É um estudo pequeno, que mostrou uma boa acurácia diagnóstica da TCMD no diagnóstico de apendicite aguda no pronto-socorro. É consistente com outros estudos que mostraram resultados semelhantes2,3. A razão de verossimilhança positiva (positive likelihood ratio) da TCMD foi de 21,8 (IC95% 7,2 – 66,0) e a razão de verossimilhança negativa (negative likelihood ratio) foi de 0,02 (IC95% 0,006 – 0,09). De uma forma geral, apenas testes com razão de chances positiva = 10 e razão de chances negativa = 0,1 são considerados clinicamente úteis. Neste estudo apenas a TCMD atingiu tais valores, embora o limite inferior do IC 95% da razão de chances positiva tenha ficado abaixo de 10. Os próprios autores mencionam uma série de limitações do estudo, a saber: nenhum critério estrito para diagnóstico clínico de apendicite foi utilizado (a determinação da probabilidade clínica de apendicite era deixada a cargo dos médicos); as avaliações clínicas iniciais foram realizadas por residentes seniores e emergencistas, não se podendo determinar se cirurgiões teriam a mesma acurácia diagnóstica; o estudo foi realizado em dois centros médicos acadêmicos, não se podendo generalizar os resultados para outros locais; foi utilizada TCMD com 16 cortes e contraste intravenoso apenas, interpretada por dois radiologistas certificados especializados em tomografia computadorizada, os resultados, portanto, podem não ser representativos de outras modalidades de imagem e níveis de treinamento de quem as interpreta; por último, não se comparou TC com ultrassonografia, imagem muito utilizada em alguns países e serviços. Além destas limitações apontadas pelos autores, um estudo de custo-efetividade seria interessante para determinar se, de fato, a introdução da TCMD, comparada com outras modalidades diagnósticas (clínica/laboratório, ultrassom, observação clínica) resultaria numa melhor acurácia diagnóstica, com menor custo e menor risco de eventos adversos (tanto apendicectomias desnecessárias como apendicectomias atrasadas levando a complicações clínicas). Nestes tempos em que a tecnologia de ponta de alto custo tem dominado a medicina em vários aspectos nunca é demais aguardar evidências de boa qualidade que levem em conta custos, riscos e benefícios para os pacientes e para o sistema de saúde antes de recomendar um novo exame diagnóstico.

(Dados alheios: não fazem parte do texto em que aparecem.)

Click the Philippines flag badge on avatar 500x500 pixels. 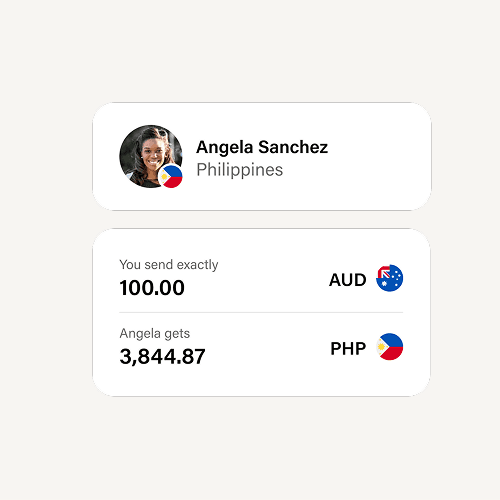click(x=171, y=176)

1. Kim K et al. Impact of helical computed tomography in clinically evident appendicitis. Emerg Med J 2008 Aug; 25:477. [Link para o Abstract].
2. Rao PM, Rhea JT, Novelline RA, et al. Effect of computed tomography of the appendix on treatment of patients and use of hospital resources. N Engl J Med 1998;338:141–6.
3. Wilson EB, Cole JC, Nipper ML, et al. Computed tomography and ultrasonography in the diagnosis of appendicitis: when are they indicated? Arch Surg 2001;136:670–5.